The enormity of this problem demands that both governments and civil society develop new strategies to protect women and girls from violence – including programs that prevent violence from occurring, policies and funding that provide quality care and treatment, counseling and resources to enable survivors to leave abusive relationships, and laws that protect victims and ensure prosecution of perpetrators.
Since 2009, the Adolescent Girls’ Advocacy & Leadership Initiative (AGALI) has invested in innovative solutions to address the challenges facing adolescent girls around the world, including gender-based violence. Recognizing the magnitude of social, political, and legal reform necessary to protect girls and women, AGALI collaborates with local experts to develop game-changing solutions that improve laws, policies, and programs for adolescent girls.
Protecting Children in Liberia
In Liberia, AGALI works with Aisha Cooper Bruce and Rosanna Schaack, who successfully advocated for the passage of the National Children’s Law. During Liberia’s 14-year civil war, up to 75% of women and girls suffered rape and sexual violence, and girls in Liberia continue to be socially marginalized. This landmark legislation outlaws harmful traditional practices, including child marriage and female genital mutilation, and will transform the future of Liberia’s children for generations to come.
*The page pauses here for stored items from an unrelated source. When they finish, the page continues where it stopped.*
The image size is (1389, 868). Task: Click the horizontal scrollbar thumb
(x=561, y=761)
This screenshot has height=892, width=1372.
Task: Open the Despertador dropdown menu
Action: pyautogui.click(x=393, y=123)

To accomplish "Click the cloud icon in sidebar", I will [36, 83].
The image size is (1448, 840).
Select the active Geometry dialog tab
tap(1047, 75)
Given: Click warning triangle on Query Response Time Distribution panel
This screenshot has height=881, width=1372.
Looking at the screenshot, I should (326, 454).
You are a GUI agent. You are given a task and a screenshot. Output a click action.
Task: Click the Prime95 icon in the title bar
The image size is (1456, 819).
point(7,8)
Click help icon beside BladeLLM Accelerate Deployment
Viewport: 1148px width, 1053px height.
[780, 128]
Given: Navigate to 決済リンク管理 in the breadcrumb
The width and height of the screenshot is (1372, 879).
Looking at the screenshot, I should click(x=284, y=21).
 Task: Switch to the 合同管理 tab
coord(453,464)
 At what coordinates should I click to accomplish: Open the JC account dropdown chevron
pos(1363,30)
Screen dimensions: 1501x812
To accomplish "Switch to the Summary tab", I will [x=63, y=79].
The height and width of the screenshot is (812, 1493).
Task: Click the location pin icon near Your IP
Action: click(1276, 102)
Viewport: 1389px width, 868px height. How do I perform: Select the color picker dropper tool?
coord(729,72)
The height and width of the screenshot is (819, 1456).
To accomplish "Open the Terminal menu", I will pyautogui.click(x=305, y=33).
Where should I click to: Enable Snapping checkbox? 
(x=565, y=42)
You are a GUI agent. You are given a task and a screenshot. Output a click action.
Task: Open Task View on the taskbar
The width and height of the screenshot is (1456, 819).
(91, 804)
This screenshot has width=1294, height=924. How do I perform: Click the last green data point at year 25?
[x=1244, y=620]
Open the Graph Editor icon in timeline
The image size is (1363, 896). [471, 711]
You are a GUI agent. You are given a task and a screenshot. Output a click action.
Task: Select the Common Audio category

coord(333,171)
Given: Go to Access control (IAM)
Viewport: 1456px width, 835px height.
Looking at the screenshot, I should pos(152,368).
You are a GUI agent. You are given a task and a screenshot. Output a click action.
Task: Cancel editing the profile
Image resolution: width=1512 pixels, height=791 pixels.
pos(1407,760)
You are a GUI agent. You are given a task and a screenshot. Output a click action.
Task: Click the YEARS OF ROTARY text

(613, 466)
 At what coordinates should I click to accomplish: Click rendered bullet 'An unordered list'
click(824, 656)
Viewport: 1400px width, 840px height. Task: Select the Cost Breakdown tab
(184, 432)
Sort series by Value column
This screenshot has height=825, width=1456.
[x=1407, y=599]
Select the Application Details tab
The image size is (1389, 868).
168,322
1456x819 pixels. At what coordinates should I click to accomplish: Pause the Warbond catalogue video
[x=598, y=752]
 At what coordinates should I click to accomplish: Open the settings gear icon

Ending Child Marriage in Malawi
While official statistics concerning rape and murder are lower in than in Guatemala or Liberia, Malawi’s violence against women and girls often takes another form – child marriage. Almost 50% of Malawian girls are victims of child marriage, and are at far higher risk of dropping out of school, suffering domestic violence, living in poverty, and dying in childbirth than their unmarried counterparts.
In Malawi, AGALI collaborates with national advocates, village chiefs, and community-based organizations to enable young women to raise their voices and create their own solutions to ending child marriage. AGALI is partnering with the Girls’ Empowerment Network, an organization led by young women that has successfully advocated with village leaders to implement bylaws that outlaw child marriage and penalize offenders by requiring them to make a significant payment of goats.
AGALI leaders in Malawi have also created the Adolescent Girls’ Advocacy Network (AGANET), a national network advocating to increase Malawi’s legal age of marriage from 15 to 18 years of age. AGANET's member organizations have trained hundreds of girl leaders to advocate for passage of the new marriage law, organized nationally televised events focused on the issue, and met with dozens of high-level government decision-makers to encourage them to end child marriage. Malawi’s Parliament is scheduled to vote on a new Marriage Bill in 2013.